> Instructions for the task
Please return every line in the entries below with the word "computer" in it.

> Dataset entries
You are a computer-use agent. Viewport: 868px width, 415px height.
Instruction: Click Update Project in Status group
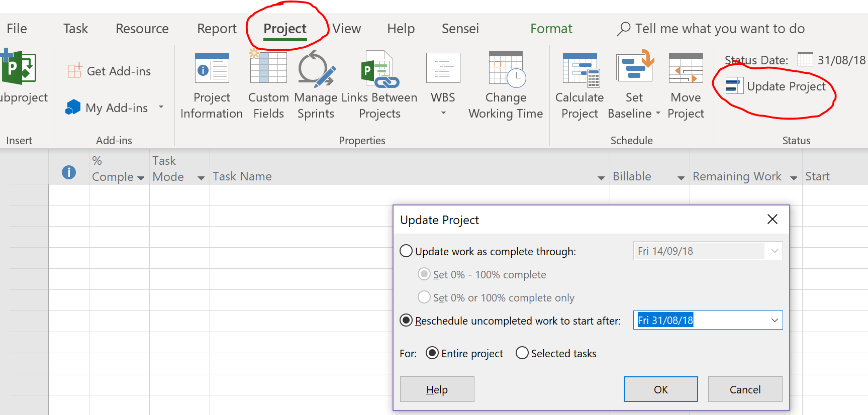[776, 86]
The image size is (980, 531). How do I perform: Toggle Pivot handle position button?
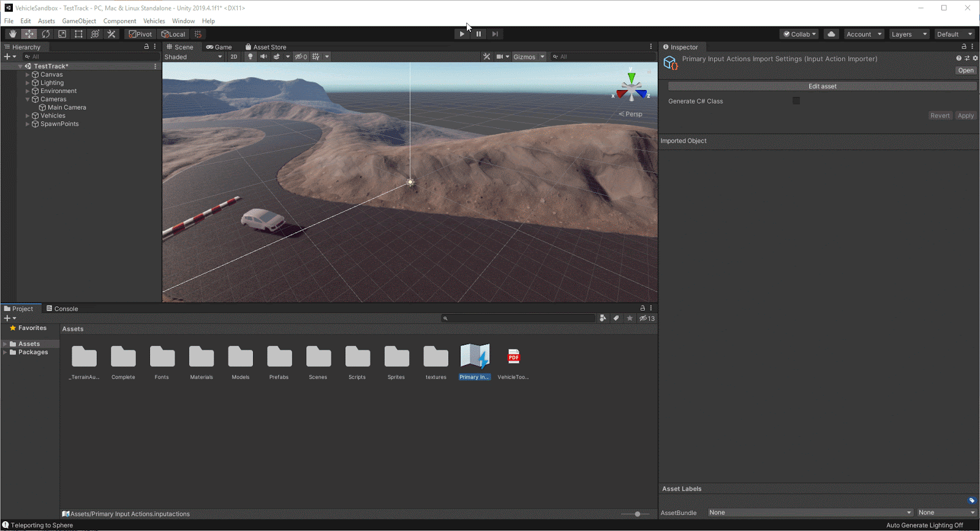pos(140,34)
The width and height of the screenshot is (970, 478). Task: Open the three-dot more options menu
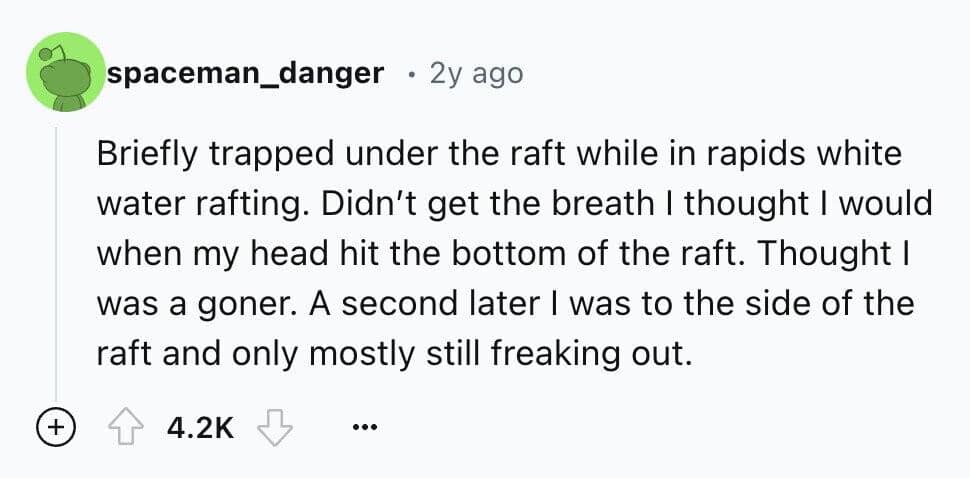(367, 429)
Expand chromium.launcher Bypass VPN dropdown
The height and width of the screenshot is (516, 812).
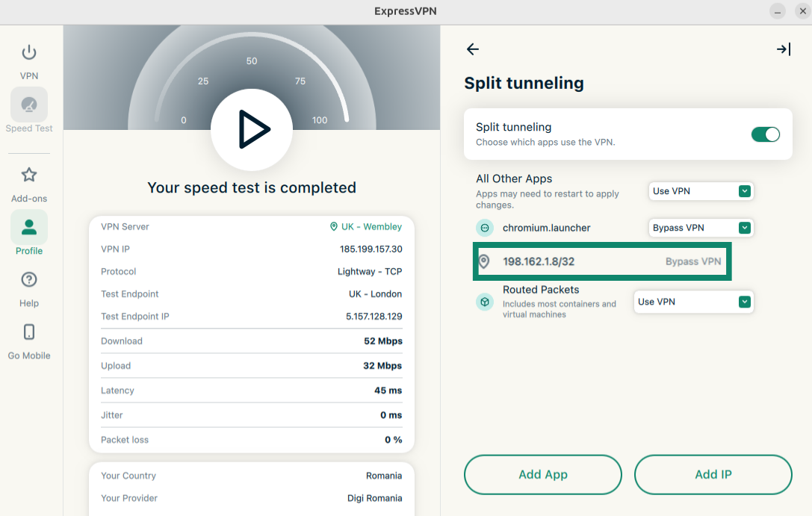(x=701, y=228)
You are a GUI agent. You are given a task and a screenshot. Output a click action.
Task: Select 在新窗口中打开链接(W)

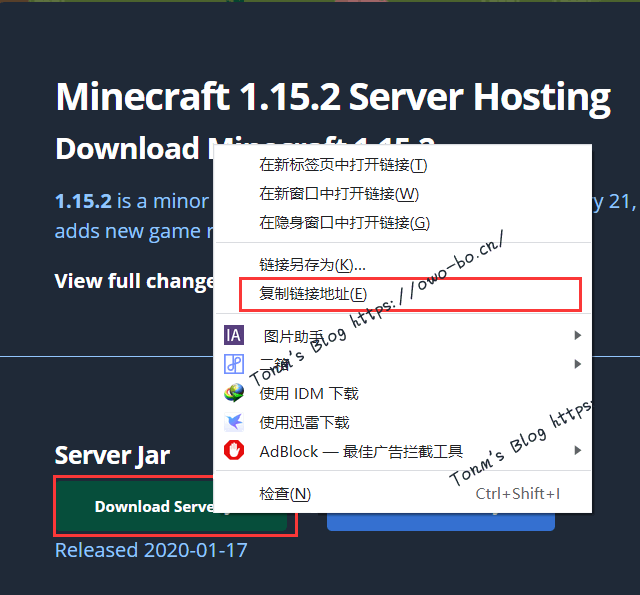pyautogui.click(x=403, y=194)
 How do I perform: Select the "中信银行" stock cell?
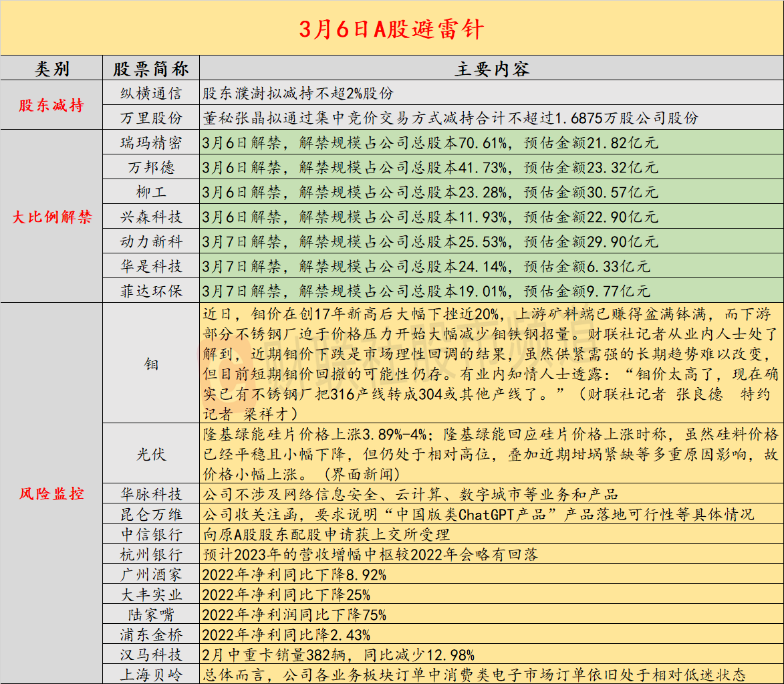coord(151,534)
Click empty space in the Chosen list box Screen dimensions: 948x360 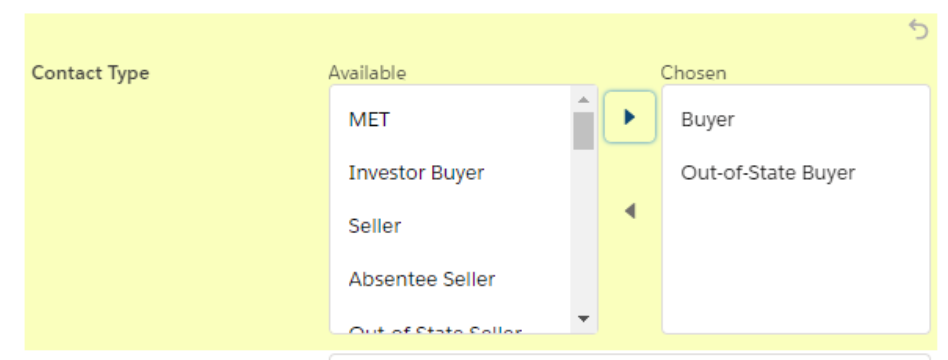click(x=796, y=266)
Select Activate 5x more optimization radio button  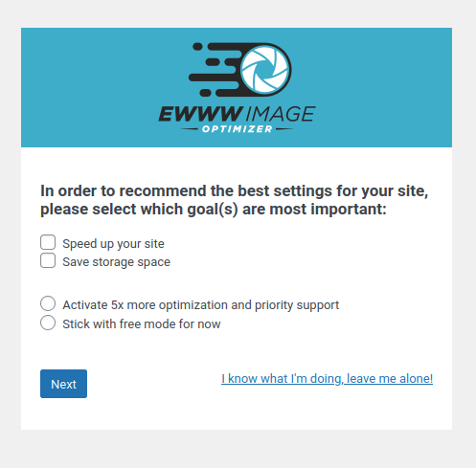click(x=48, y=303)
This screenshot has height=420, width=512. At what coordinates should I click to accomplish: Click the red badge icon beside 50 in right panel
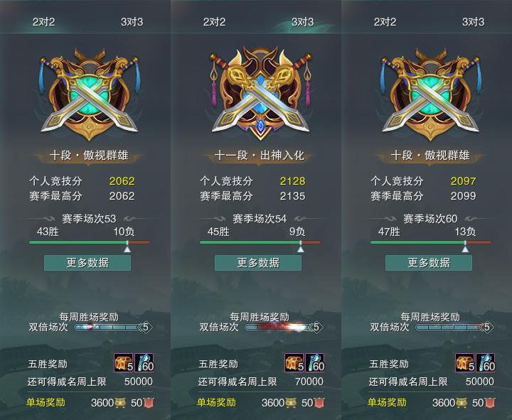[x=490, y=403]
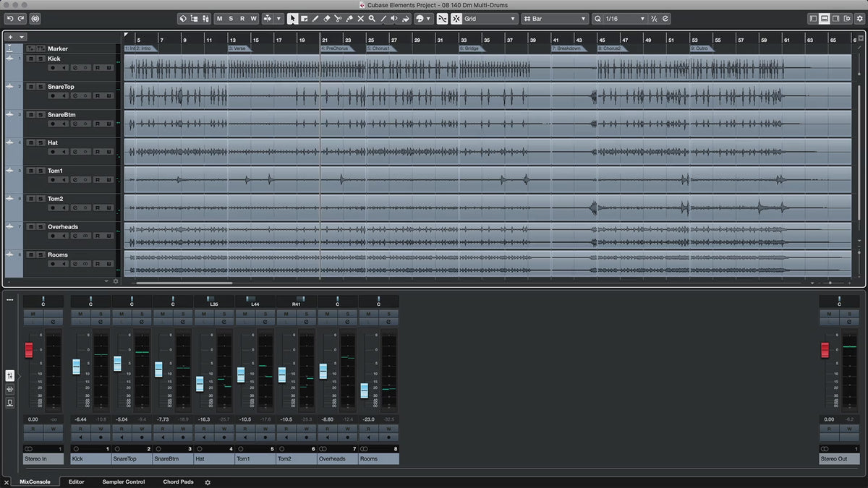
Task: Select the Mute X tool
Action: (360, 19)
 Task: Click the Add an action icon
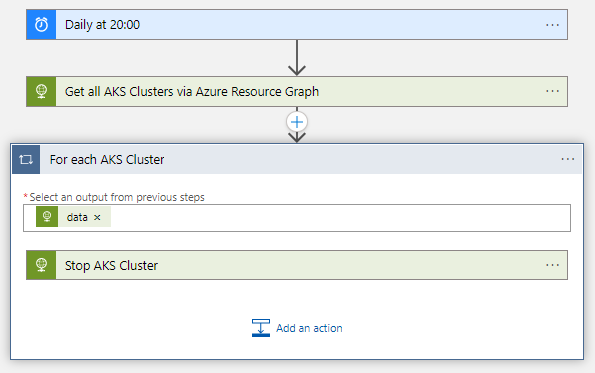coord(261,328)
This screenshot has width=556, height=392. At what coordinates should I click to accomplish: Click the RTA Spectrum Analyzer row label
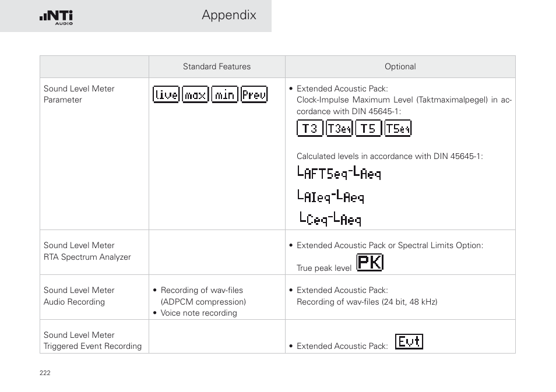(87, 257)
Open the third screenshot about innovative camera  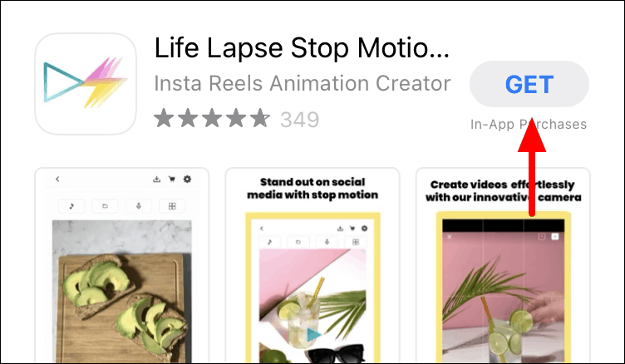click(x=503, y=265)

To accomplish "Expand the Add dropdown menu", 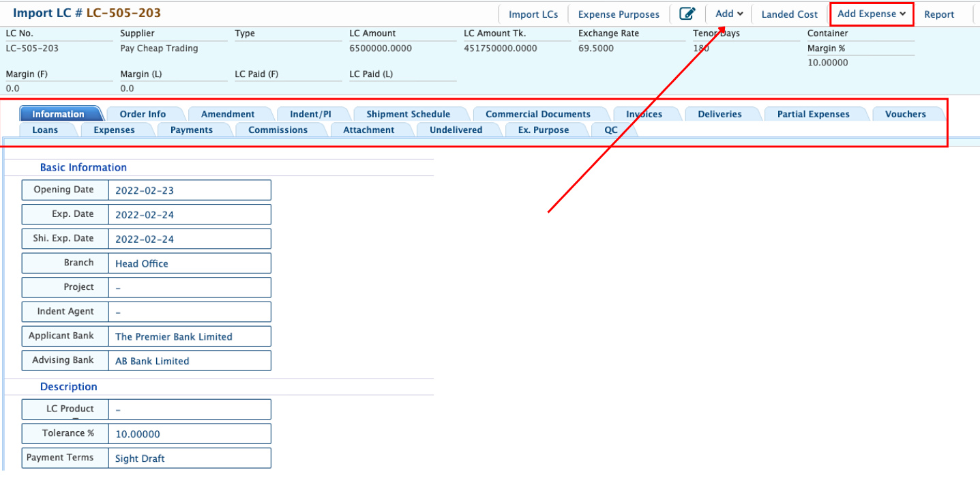I will [x=728, y=14].
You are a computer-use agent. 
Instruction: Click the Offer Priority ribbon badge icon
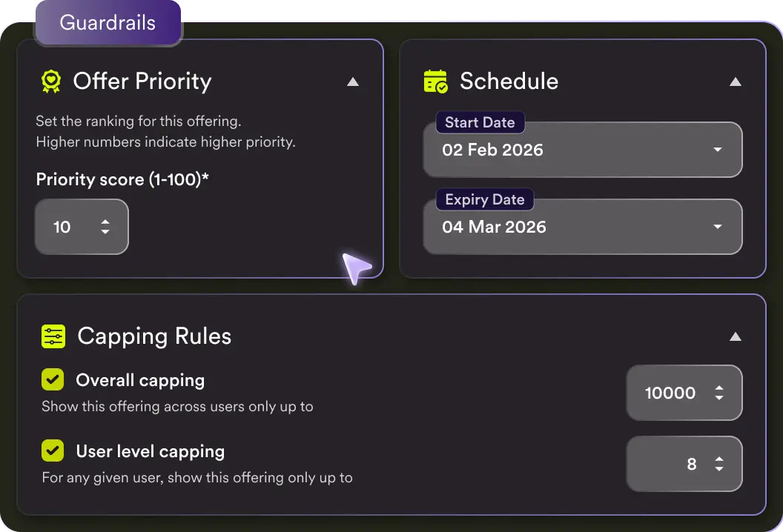coord(50,82)
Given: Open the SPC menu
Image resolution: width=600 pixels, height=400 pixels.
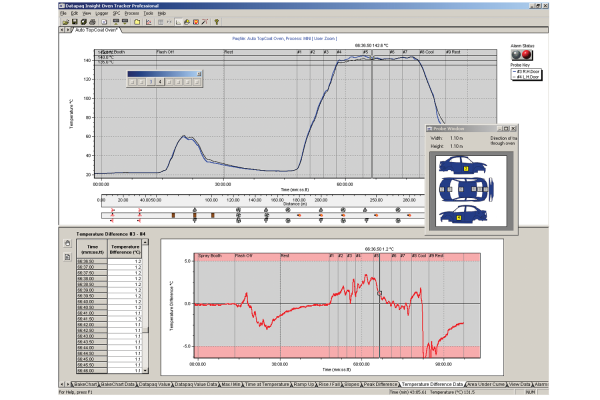Looking at the screenshot, I should point(117,12).
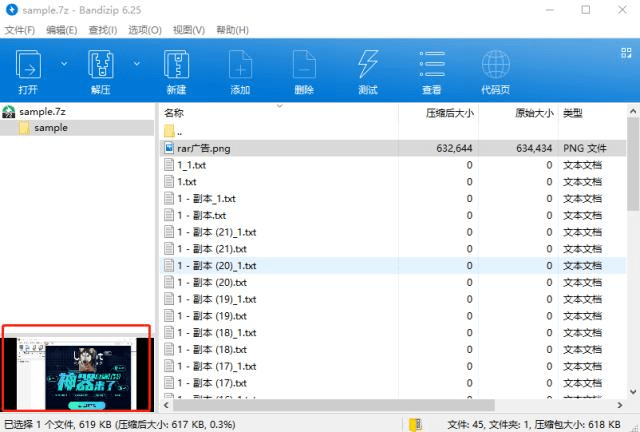640x432 pixels.
Task: Click the Code page (代码页) globe icon
Action: [x=496, y=64]
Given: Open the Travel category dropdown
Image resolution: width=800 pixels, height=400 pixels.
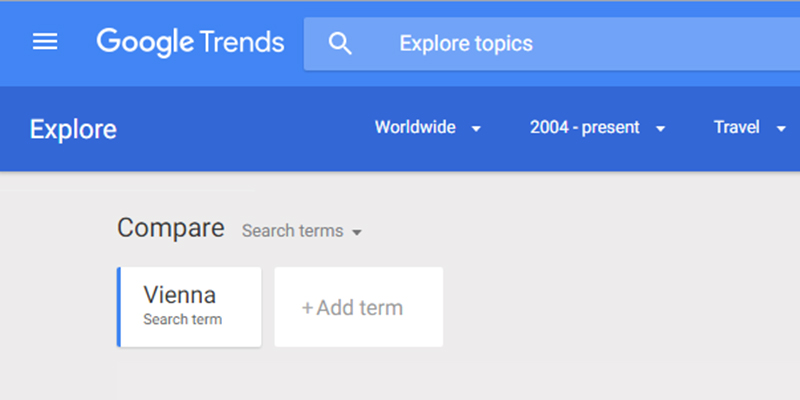Looking at the screenshot, I should [749, 128].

> Solution to this problem
You are a computer-use agent. Viewport: 868px width, 415px height.
You are a computer-use agent. 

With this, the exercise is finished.